--- Exercise ---
Copy the listing from the line with "Task: Click the split pane divider handle" up to and including the line with "Reply to this", putting "separator" in place of "divider" and leaving everything else unchanged.

--------------------------------

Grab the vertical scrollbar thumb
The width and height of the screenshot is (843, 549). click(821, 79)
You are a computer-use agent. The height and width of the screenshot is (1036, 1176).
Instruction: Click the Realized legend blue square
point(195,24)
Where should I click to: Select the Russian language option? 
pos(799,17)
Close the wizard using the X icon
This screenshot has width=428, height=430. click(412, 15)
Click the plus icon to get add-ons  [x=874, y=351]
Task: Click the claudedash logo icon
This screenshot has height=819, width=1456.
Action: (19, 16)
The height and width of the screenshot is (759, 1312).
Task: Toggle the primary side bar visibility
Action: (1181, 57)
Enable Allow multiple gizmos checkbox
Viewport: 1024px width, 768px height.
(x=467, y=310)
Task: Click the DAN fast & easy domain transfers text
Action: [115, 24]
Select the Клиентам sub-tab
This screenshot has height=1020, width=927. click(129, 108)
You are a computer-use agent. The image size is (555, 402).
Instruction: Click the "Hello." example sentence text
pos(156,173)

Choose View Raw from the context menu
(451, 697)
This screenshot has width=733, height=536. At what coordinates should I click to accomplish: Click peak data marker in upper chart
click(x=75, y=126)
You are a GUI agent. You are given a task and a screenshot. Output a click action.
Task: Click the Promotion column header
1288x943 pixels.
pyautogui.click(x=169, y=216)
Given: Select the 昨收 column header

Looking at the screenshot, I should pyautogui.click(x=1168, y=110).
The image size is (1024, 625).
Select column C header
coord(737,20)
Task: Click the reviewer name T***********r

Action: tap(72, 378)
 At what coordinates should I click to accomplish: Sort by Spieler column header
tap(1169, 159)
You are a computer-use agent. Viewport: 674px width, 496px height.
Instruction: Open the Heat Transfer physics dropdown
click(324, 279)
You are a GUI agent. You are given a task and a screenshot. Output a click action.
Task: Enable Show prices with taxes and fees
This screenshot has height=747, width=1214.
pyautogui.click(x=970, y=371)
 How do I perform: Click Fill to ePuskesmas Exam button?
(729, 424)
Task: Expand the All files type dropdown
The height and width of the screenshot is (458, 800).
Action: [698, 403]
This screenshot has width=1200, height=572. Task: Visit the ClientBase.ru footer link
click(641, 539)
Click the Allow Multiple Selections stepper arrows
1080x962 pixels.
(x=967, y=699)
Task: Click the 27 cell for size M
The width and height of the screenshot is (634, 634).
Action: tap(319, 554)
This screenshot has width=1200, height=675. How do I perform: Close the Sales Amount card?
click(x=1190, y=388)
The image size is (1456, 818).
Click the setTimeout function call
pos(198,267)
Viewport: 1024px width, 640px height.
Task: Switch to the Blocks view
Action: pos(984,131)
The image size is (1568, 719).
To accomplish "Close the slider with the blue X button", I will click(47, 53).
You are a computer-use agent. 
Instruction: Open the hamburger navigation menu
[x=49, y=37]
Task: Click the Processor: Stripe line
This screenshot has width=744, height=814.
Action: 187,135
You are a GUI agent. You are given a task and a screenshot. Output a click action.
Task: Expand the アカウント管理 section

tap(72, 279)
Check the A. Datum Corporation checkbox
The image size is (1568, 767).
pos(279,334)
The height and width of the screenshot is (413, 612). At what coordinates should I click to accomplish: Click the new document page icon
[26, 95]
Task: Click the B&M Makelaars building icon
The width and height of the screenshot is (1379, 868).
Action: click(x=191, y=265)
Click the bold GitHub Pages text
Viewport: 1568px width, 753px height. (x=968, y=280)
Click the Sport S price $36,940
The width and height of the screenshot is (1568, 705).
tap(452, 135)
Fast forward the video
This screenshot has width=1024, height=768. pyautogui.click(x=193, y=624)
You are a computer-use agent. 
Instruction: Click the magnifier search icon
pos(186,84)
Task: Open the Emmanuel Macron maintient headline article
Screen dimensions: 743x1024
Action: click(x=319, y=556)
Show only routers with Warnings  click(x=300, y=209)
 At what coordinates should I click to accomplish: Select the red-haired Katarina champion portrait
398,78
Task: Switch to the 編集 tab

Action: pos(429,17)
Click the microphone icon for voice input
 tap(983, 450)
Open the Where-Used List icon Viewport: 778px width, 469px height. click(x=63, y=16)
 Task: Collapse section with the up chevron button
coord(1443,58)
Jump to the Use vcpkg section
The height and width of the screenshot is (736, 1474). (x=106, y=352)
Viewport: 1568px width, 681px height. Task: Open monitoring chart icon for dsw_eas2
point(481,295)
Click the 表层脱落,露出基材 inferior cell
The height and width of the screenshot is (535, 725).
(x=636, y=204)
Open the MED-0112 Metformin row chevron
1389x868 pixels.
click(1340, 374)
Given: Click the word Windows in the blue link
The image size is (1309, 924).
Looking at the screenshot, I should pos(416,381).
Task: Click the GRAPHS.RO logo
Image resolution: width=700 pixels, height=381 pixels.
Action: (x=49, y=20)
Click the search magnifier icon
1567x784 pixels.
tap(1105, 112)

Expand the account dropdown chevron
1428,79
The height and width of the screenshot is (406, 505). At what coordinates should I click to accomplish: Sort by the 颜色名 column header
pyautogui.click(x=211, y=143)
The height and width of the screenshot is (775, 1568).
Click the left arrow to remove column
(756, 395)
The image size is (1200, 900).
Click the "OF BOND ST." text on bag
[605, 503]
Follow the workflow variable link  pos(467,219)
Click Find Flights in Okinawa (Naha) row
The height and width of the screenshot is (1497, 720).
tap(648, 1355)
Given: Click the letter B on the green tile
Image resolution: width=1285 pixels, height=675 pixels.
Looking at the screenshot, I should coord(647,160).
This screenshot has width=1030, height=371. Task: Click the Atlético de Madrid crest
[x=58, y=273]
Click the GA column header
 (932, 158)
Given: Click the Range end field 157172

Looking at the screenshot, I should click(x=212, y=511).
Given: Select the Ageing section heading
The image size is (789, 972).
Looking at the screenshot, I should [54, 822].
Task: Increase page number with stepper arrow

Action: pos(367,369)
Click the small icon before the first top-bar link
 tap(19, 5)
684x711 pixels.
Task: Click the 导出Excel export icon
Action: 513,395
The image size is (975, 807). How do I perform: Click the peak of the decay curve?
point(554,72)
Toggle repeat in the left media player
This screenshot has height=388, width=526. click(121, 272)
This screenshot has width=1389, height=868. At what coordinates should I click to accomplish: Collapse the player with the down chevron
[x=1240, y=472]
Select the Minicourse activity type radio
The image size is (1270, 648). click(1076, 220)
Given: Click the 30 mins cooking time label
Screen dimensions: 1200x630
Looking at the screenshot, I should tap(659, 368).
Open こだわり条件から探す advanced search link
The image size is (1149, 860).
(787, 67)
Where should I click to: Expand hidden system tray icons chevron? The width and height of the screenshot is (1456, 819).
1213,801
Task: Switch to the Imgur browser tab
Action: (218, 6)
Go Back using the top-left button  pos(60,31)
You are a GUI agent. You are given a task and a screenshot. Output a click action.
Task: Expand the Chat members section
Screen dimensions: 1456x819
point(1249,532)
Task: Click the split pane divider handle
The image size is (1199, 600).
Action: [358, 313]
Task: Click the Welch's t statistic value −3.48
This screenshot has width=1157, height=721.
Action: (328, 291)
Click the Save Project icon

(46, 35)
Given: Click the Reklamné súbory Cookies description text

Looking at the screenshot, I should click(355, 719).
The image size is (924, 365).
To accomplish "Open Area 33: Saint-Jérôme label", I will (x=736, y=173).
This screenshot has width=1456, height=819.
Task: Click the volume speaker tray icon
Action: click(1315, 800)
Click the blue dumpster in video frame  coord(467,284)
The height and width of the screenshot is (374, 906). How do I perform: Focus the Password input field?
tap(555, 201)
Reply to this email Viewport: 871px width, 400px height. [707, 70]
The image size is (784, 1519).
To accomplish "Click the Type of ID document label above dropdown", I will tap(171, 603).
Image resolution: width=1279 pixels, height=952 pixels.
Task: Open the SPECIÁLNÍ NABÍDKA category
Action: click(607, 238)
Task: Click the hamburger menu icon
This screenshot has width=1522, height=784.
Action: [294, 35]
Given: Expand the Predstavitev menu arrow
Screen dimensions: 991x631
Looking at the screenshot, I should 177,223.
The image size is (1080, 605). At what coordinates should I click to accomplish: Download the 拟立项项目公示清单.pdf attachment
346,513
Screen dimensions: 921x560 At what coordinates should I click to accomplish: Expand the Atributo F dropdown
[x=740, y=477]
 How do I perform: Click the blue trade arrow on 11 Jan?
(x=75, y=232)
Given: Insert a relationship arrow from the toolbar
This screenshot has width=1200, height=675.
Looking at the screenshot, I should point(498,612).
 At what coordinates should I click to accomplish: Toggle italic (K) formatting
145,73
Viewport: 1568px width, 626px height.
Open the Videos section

--------------------------------

--- The response ---
Task: Click the split pane separator handle
The image size is (1199, 600).
Action: [358, 313]
Task: Click the Welch's t statistic value −3.48
This screenshot has width=1157, height=721.
Action: (328, 291)
Click the Save Project icon

(46, 35)
Given: Click the Reklamné súbory Cookies description text

Looking at the screenshot, I should click(355, 719).
The image size is (924, 365).
To accomplish "Open Area 33: Saint-Jérôme label", I will (x=736, y=173).
This screenshot has width=1456, height=819.
Task: Click the volume speaker tray icon
Action: click(1315, 800)
Click the blue dumpster in video frame  coord(467,284)
The height and width of the screenshot is (374, 906). How do I perform: Focus the Password input field?
tap(555, 201)
Reply to this email Viewport: 871px width, 400px height. [707, 70]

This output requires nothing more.